Notes-for-implementer extended with seven new paragraphs (contract-confidence routing, image-ref format, macOS detection mechanism, cache-token dispatch lives here, newtype deferral S1-05, trace-backend Protocol deferral, _image_built lifecycle). Three new test files land: tests/unit/cache/test_special_token_dispatch.py, tests/property/test_strace_parser_commutativity.py, tests/unit/probes/layer_c/test_runtime_trace_argv_builders.py.
Context¶
RuntimeTraceProbe is the densest single probe in Phase 2 and the single most valuable probe for distroless confidence (localv2.md §5.3 C4 — "without this, distroless migration breaks silently in production"). It runs five scenarios (startup, smoke_test, healthcheck, shutdown, error_path) against the analyzed-repo's container, captures syscalls / loaded libraries / shell invocations / network endpoints via strace -f -e trace=openat,execve,connect,bind,mmap (Linux) or deterministically emits TraceScenarioFailed(StraceUnavailable()) per scenario (macOS — no sudo prompt, no dtruss, the macOS path is permanent per final-design.md §"Where security/best-practices traded off perf" (a)). The five scenarios serialize through a single asyncio task — concurrent docker run of the same image races resources and confuses trace attribution (final-design.md §"Components" #6 + §"Where security/best-practices traded off perf" (a)). Per-scenario timeout 120 s; aggregate 600 s.
The cache-correctness story (02-ADR-0004): a package.json-only change with the image rebuilt-and-pushed-with-same-digest must cache-HIT; a FROM-line bump or base-image rebuild (new digest) must cache-MISS. The signal is in declared_inputs as the special token image-digest:<resolved> — Phase 0 Cache's special-token resolver calls ProbeContext.image_digest_resolver(repo_root) -> str | None, the one Phase 0 contract extension Phase 2 makes (S1-09).
The container-hardening triple --network=none --cap-drop=ALL --security-opt=no-new-privileges is non-negotiable — test_adversarial_dockerfile.py (S5-06) is the proof that a forkbomb/infinite-loop Dockerfile is contained.
References¶
- phase-arch-design.md §"Component design" #6 (
RuntimeTraceProbe) — the canonical internal-structure prose. - phase-arch-design.md §"Edge cases" rows 5, 6, 14 — docker-build failure, macOS strace, image-digest resolver returns None.
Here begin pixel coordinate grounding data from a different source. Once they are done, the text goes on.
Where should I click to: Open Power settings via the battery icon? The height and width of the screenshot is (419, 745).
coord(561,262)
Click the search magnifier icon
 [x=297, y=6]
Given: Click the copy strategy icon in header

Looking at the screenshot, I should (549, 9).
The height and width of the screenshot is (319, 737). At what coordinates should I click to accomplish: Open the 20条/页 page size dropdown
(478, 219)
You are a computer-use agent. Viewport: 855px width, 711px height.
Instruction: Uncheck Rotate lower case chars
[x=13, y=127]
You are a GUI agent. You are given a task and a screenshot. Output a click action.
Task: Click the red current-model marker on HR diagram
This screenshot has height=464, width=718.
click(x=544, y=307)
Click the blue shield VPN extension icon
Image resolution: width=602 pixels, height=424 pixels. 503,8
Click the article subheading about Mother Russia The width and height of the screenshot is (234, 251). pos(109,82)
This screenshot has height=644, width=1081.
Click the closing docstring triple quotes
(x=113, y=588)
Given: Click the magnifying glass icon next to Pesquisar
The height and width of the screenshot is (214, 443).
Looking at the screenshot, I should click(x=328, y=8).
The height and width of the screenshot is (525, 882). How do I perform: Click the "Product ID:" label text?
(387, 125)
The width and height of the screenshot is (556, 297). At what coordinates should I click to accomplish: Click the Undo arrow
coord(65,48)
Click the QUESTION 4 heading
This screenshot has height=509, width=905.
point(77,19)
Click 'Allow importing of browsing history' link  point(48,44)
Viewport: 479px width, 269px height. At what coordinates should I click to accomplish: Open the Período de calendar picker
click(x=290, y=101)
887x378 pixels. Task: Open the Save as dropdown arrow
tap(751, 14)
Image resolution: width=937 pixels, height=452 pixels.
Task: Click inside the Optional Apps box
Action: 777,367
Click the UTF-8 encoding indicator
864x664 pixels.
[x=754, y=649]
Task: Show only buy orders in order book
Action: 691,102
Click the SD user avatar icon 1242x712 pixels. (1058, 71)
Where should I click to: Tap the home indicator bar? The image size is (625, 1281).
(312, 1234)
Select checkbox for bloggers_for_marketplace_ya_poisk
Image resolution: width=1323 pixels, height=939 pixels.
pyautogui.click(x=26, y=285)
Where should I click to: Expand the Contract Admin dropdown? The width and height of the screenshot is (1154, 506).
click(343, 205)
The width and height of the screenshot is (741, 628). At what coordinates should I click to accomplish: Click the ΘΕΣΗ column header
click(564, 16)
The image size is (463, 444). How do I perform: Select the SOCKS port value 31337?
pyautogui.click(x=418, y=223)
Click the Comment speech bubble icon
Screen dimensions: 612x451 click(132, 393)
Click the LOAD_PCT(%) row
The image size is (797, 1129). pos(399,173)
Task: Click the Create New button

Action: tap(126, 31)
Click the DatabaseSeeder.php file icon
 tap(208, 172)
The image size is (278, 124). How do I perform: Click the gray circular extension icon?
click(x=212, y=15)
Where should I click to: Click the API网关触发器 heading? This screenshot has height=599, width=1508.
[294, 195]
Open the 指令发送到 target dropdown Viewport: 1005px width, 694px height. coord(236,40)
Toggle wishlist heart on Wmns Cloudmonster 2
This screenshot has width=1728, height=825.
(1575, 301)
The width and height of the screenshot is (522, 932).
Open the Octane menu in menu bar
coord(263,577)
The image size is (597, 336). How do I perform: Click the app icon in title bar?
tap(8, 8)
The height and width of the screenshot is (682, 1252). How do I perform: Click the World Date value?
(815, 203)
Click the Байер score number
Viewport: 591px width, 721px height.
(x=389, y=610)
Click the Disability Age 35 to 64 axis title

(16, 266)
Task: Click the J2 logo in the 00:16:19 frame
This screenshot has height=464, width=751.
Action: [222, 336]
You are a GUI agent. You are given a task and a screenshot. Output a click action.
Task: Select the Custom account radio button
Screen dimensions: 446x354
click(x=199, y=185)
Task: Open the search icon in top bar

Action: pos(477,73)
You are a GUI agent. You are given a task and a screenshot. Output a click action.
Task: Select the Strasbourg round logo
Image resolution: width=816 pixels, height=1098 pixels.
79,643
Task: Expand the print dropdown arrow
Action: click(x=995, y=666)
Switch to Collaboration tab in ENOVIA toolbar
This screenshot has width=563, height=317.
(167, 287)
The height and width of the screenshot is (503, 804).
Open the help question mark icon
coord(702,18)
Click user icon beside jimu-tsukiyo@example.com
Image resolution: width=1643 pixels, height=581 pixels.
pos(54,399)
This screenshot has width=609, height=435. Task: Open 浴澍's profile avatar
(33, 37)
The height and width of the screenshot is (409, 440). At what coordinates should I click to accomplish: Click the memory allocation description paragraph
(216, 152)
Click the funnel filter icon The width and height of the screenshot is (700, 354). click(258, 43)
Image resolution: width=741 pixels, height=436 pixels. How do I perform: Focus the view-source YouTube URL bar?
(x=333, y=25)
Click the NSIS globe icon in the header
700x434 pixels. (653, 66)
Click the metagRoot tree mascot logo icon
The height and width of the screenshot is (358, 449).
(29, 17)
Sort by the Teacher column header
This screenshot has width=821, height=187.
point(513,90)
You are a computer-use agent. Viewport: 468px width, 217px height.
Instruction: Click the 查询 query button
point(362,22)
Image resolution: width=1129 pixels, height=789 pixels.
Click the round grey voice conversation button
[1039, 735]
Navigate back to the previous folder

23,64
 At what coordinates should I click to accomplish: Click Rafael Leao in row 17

- phase-arch-design.md §"Data model" —
ProbeContextadditive field —image_digest_resolver. - final-design.md §"Components" #6 — sequential scenarios, p50 ~90 s, image-digest cache key.
- final-design.md §"Where security/best-practices traded off perf" (a) — "sequential runtime trace scenarios (~75 s wall-clock floor vs. theoretical 15 s if parallel) — accepted because parallel traces against the same image race resources and confuse attribution" — the load-bearing rationale
test_concurrent_task_count_le_onedefends. - final-design.md §"Conflict-resolution table" rows 9, 16 —
cache_keystrategy + cache-key shape. - 02-ADR-0001 —
docker,straceinALLOWED_BINARIES; Layer C callsrun_allowlisteddirectly (notrun_external_cli). - 02-ADR-0004 — image-digest as
declared_inputsspecial token;cache_key()override refused; resolver isOptional[Callable].§Consequencesnamescache.py's token-recognizer dispatch as the new extension surface. - High-level-impl.md §"Step 5" — Risks specific to Step 5: parallel-scenarios redirect; macOS determinism; container-hardening flags non-negotiable.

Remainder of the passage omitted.